La batellerie de ce fleuve était naguère encore dans l’état où le moyen âge l’avait laissée. Les navires qui remontent de Vienne à Ratisbonne mettent à ce voyage de six à huit semaines[5] et il leur en faut deux ou trois autres pour arriver à Ulm. À la descente, l’ordinaire, notre coche accéléré, faisait la route d’Ulm à Vienne, au plus vite, en huit jours. Dans l’automne, quand venaient les brumes épaisses qui voilent toute la vallée, il y mettait parfois un mois. Un bateau particulier, fort mal installé coûtait, de Ratisbonne à Vienne, de cent vingt à deux cents florins. Aujourd’hui on fait ce voyage commodément et vite pour quinze ou vingt, et on reste en route vingt-quatre heures, coupées par une bonne nuit qu’on passe dans un des hôtels de Lintz.

La navigation à vapeur sur le Danube est d’importation étrangère et toute récente. Deux Anglais obtinrent, en 1828, du gouvernement autrichien un privilége pour la construction d’un Dampfschiff, et l’an d’après inondèrent une société par actions au capital de cent mille florins, dont les titres furent très-difficiles à placer. On commença modestement avec le Franz I, construit près de Vienne en 1830. Comme un dividende de neuf pour cent se trouva au bout de l’exercice, les actionnaires encouragés décidèrent la construction de deux autres navires ; ce qui parut une témérité grande. En 1838, le capital avait été porté à deux millions de florins et la compagnie avait sept bateaux en activité. On descendait jusqu’à Pesth ; on remontait jusqu’à Lintz, où arrivaient les bateaux d’une compagnie bavaroise fondée dans le même temps. Cette fois on déclara qu’on avait atteint les dernières limites de l’audace et du possible.

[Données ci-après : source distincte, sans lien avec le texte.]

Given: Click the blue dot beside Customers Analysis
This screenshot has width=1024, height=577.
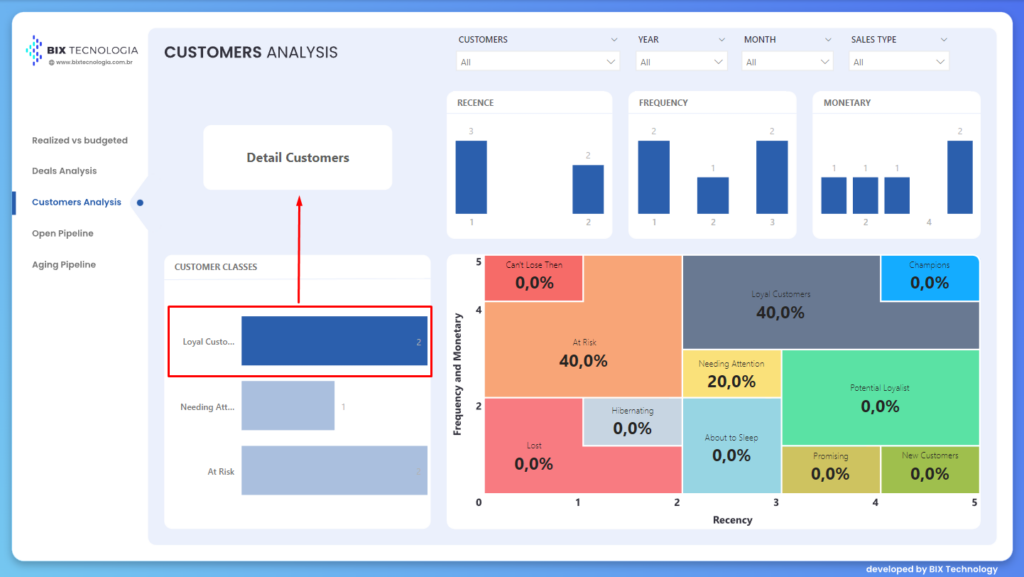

Mais le commerce prenait par toute l’Europe un essor prodigieux ; les Principautés danubiennes révélaient leur fécondité ; l’Orient paraissait se ranimer ; Odessa et Trébizonde, dans la mer Noire, Smyrne et Alexandrie, dans la Méditerranée orientale, grandissaient chaque jour ; l’Autriche qui essayait, à l’aide du Lloyd de Trieste, si habilement établi, de supplanter notre pavillon dans les échelles du Levant et qui y est parvenue, songea à disputer la mer Noire aux Russes et aux Anglais. Pour cela, il fallait être maître du Danube, par le commerce du moins, si on ne pouvait l’être encore par la politique et les armes. Il fut décidé qu’on établirait un service au-dessous des Portes-de-Fer, et Constantinople fut désignée comme le port d’arrivée des bateaux du bas Danube. Lorsque Mahmoud voulut visiter les provinces septentrionales de son empire, ce fut à bord d’un bâtiment du Lloyd, la Maria-Dorothea, qu’il navigua sur le Danube. Il y avait juste trois siècles que les sultans n’avaient vu leur grand fleuve. Le dernier qui l’eût remonté était Soliman le Magnifique, mais à la tête de deux cent mille hommes et pour assiéger Vienne. Son successeur le parcourait en touriste et comme passager d’un navire autrichien.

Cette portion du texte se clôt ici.